Key Findings & Statistics

• The paper highlights that antibiotic resistance is an under-recognized problem in Ontario and the rest of Canada.
• It mentions that some resistant bacteria, like Methicillin-resistant Staphylococcus aureus (MRSA) and Vancomycin-resistant Enterococcus (VRE), often make news headlines, but many others do not get the same amount of attention.
• The paper points out that the increase of antibiotic resistance represents the need for a change in thinking and that some antibiotics have stopped working.
• It also states that resistance to antibiotics is growing among a multitude of bacteria, with increasingly harmful effects on human health.

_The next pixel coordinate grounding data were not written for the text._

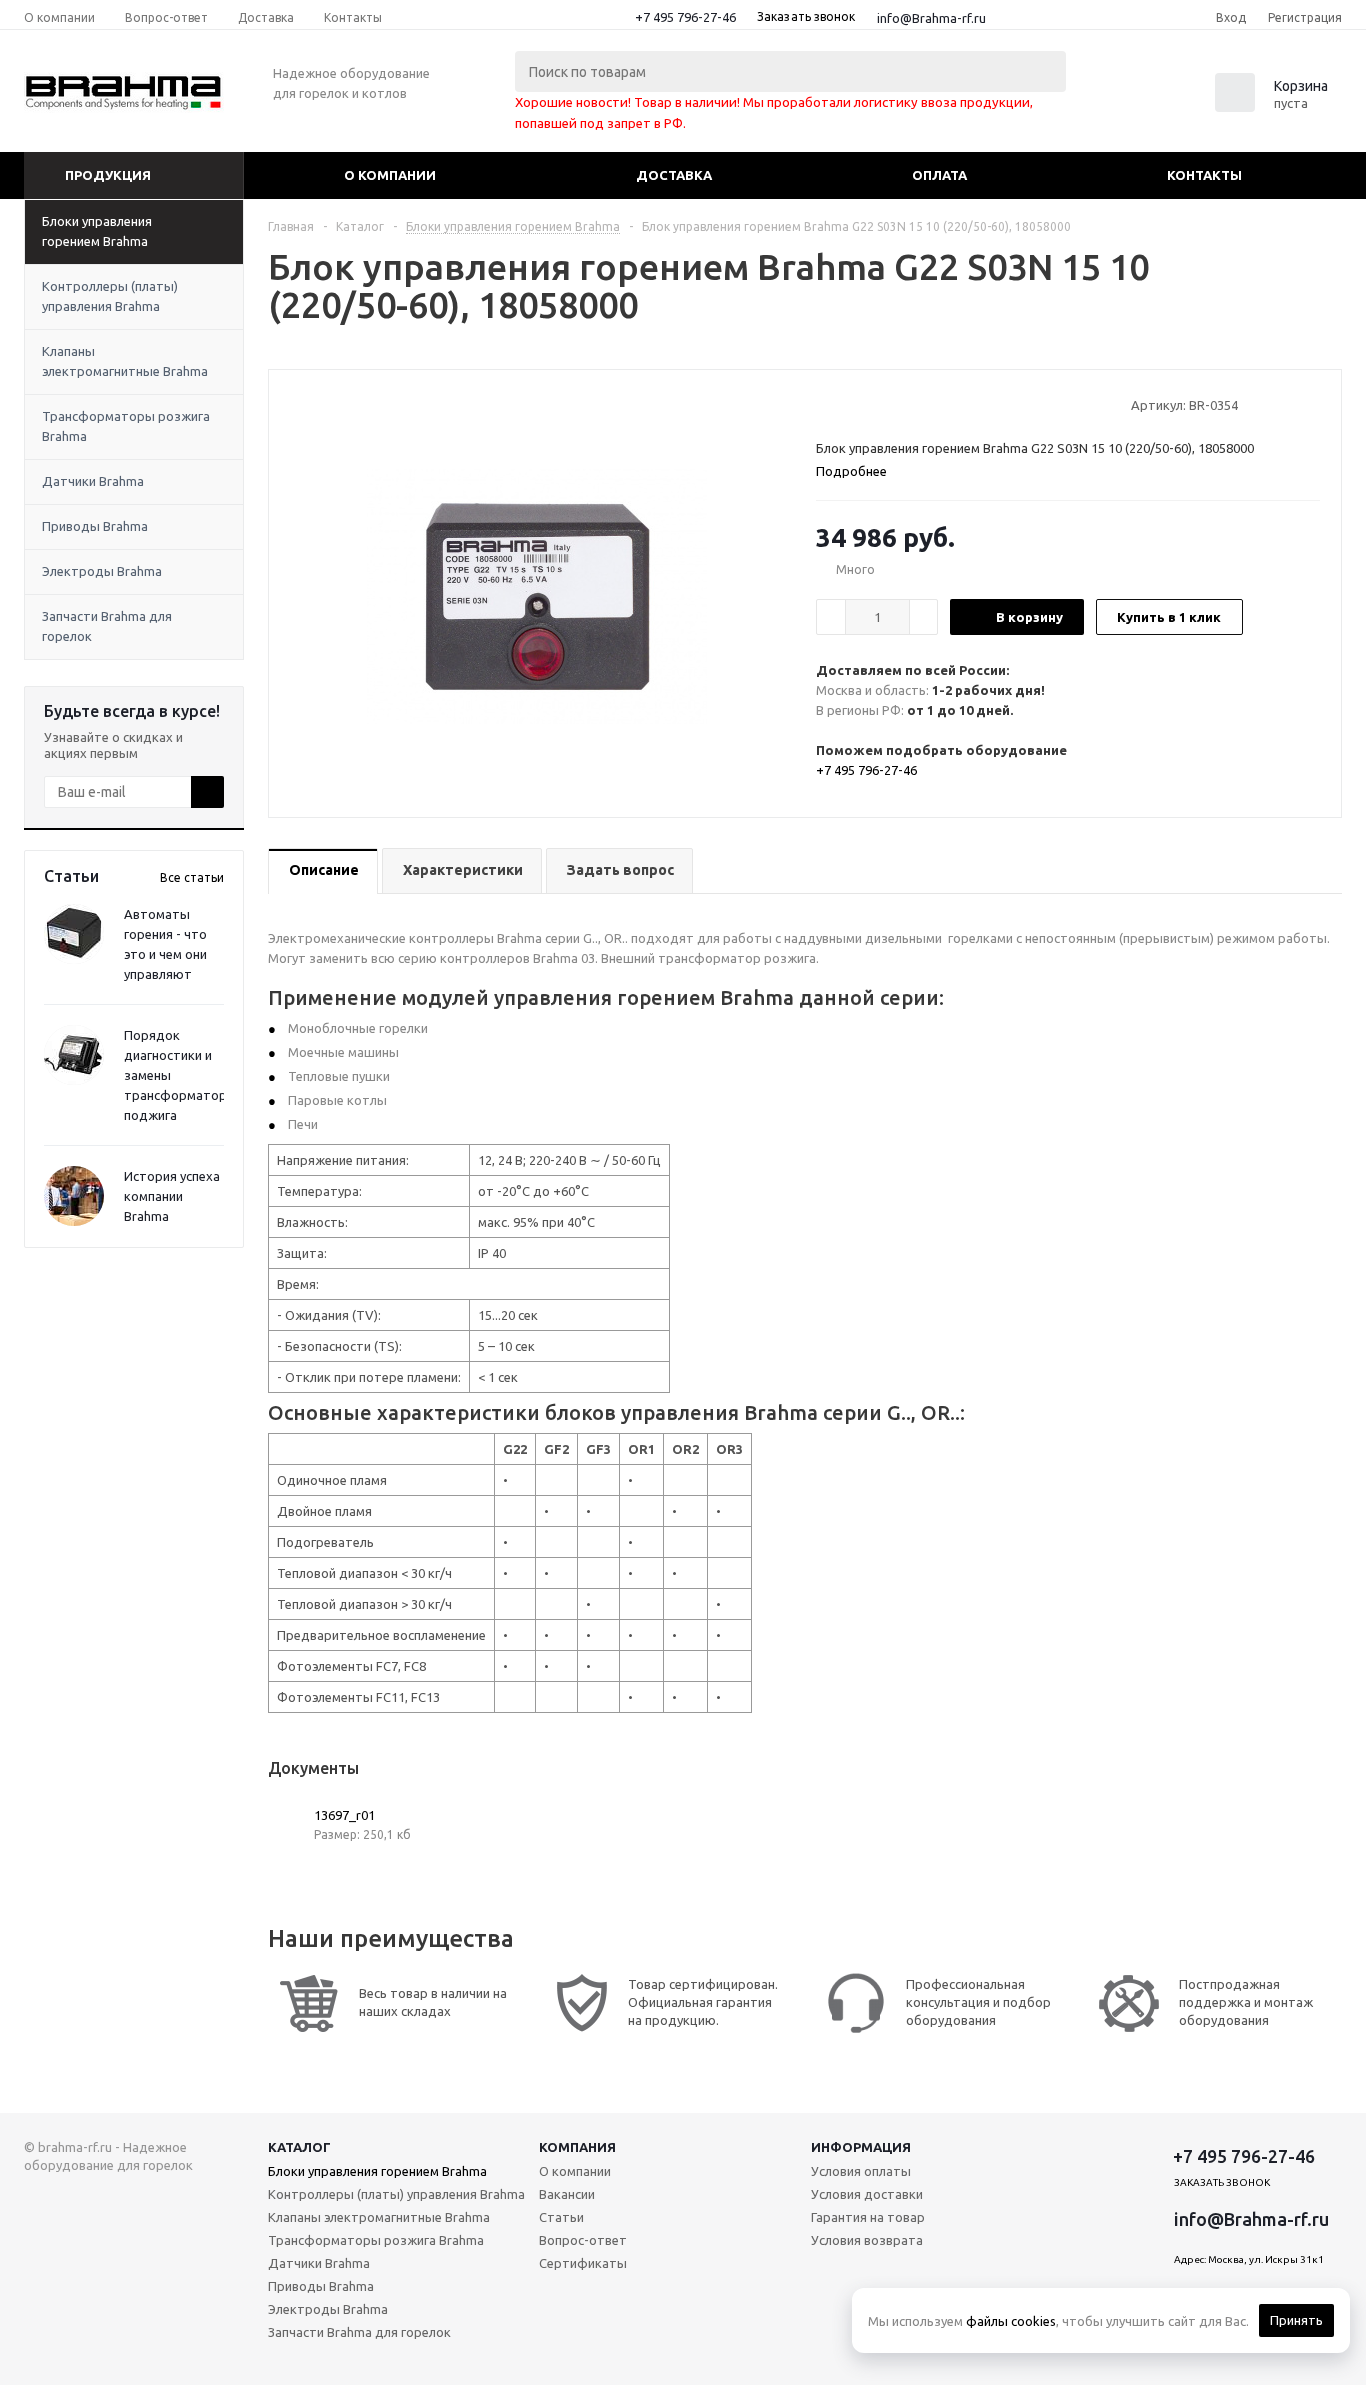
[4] (882, 404)
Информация (861, 2147)
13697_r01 (344, 1815)
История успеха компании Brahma (172, 1196)
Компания (577, 2147)
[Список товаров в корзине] (1274, 106)
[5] (901, 404)
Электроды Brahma (102, 571)
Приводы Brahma (95, 526)
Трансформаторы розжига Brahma (126, 426)
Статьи (561, 2217)
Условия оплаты (861, 2171)
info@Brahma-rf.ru (931, 18)
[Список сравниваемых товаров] (1122, 99)
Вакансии (567, 2194)
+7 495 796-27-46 (685, 17)
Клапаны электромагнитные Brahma (125, 361)
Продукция (108, 175)
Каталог (299, 2147)
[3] (863, 404)
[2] (844, 404)
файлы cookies (1011, 2321)
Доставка (674, 175)
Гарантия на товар (868, 2217)
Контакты (1204, 175)
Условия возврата (867, 2240)
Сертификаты (583, 2263)
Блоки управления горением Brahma (97, 231)
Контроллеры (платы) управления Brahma (110, 296)
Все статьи (192, 877)
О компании (390, 175)
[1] (825, 404)
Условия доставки (867, 2194)
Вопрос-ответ (583, 2240)
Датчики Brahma (93, 481)
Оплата (939, 175)
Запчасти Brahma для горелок (107, 626)
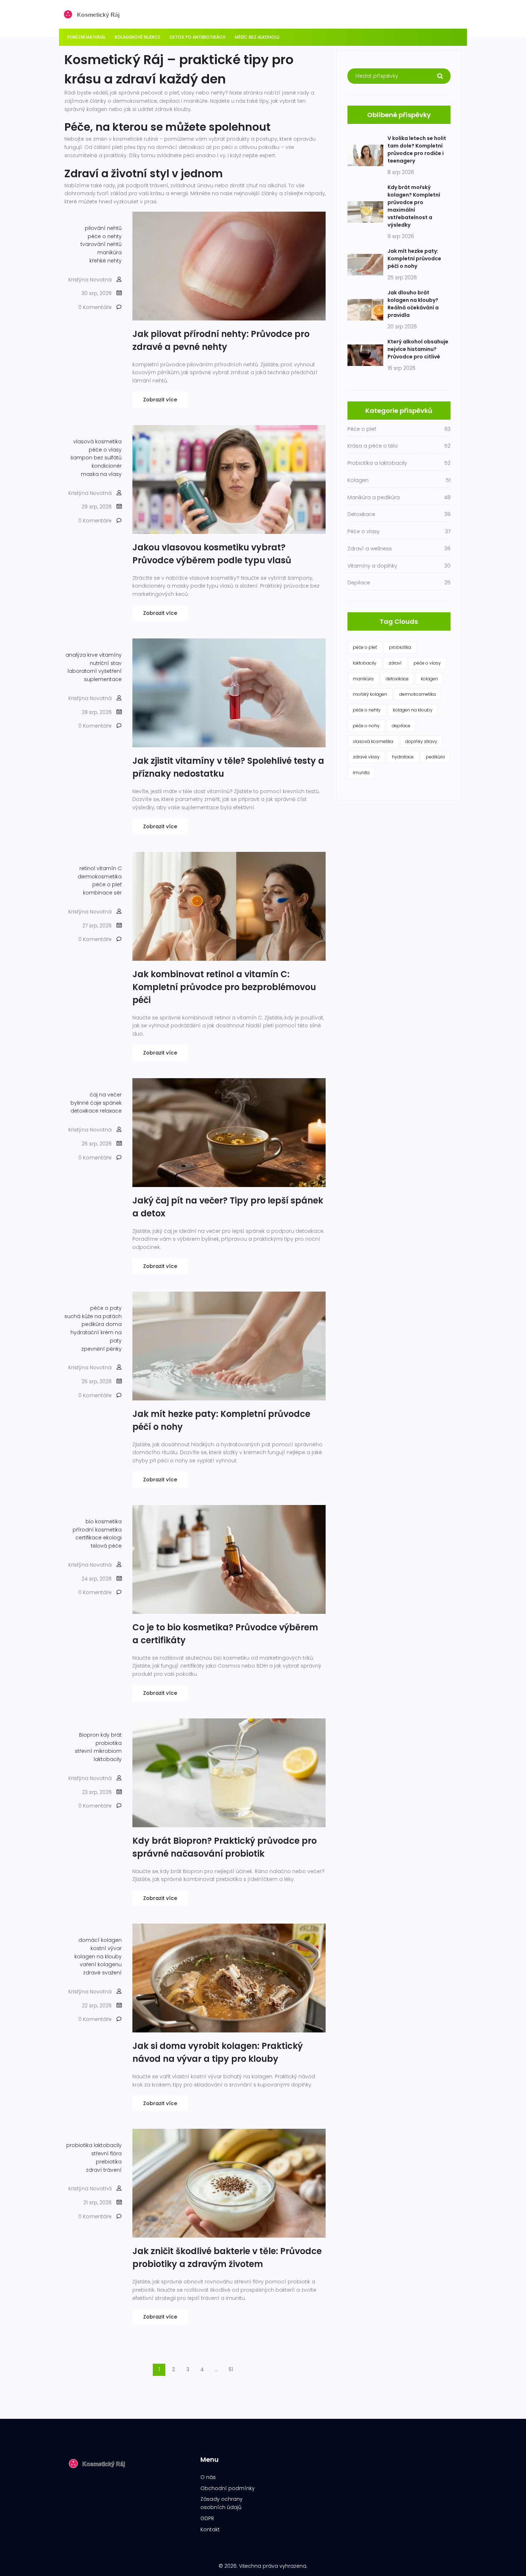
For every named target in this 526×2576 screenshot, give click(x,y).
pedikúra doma (102, 1324)
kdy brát (111, 1734)
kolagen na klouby (98, 1956)
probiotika (109, 1743)
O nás (208, 2477)
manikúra (109, 252)
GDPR (207, 2518)
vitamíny (110, 655)
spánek (112, 1102)
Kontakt (210, 2529)
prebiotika (109, 2161)
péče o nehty (105, 236)
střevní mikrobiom (98, 1751)
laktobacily (108, 1759)
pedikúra (435, 757)
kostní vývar (106, 1948)
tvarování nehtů (101, 244)
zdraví (395, 663)
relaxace (111, 1110)
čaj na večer (106, 1094)
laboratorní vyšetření (95, 671)
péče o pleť (107, 884)
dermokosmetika (100, 876)
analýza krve (81, 655)
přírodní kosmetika (97, 1529)
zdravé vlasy (366, 757)
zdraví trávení (104, 2170)
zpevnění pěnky (101, 1348)
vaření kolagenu (101, 1964)
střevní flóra (106, 2153)
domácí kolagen (100, 1940)
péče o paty (106, 1308)
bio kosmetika (104, 1521)
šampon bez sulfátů (96, 457)
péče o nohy (366, 726)
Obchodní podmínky (227, 2488)
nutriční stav (106, 663)
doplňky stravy (421, 741)
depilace (401, 726)
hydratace (403, 757)
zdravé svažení (102, 1972)
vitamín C (109, 868)
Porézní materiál (86, 37)
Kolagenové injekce (137, 37)
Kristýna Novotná (90, 279)
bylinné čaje (85, 1102)
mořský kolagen (370, 694)
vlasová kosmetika (97, 441)
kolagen (429, 679)
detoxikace (84, 1110)
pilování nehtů (103, 228)
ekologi (112, 1537)
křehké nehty (105, 260)
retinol (87, 868)
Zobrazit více (160, 399)
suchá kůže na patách (93, 1316)
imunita (361, 773)
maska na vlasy (101, 474)
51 (231, 2369)
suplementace (103, 679)
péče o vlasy (105, 449)
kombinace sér (102, 892)
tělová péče (106, 1545)
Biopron (89, 1734)
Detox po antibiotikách (197, 37)
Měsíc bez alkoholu (257, 37)
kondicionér (107, 465)
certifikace (89, 1537)
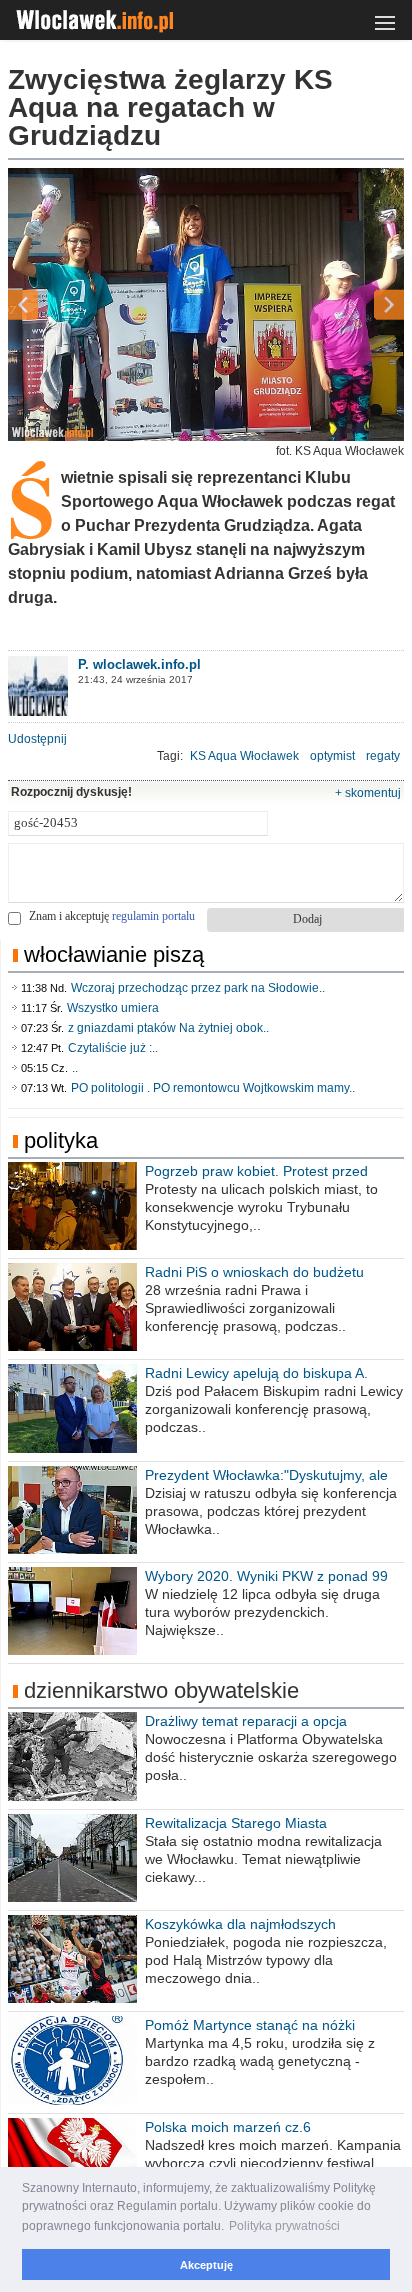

• The impact on patients has reached a dangerous level, with examples of urinary tract infections with extended-spectrum beta lactamase (ESBL)-producing bacteria, and pneumococcal bacteria becoming increasingly resistant to macrolides.
• The paper gives an example of a patient who had pneumonia was prescribed macrolides and was reasonably expected to get better at home, but became seriously ill and was discovered unconscious by a family member.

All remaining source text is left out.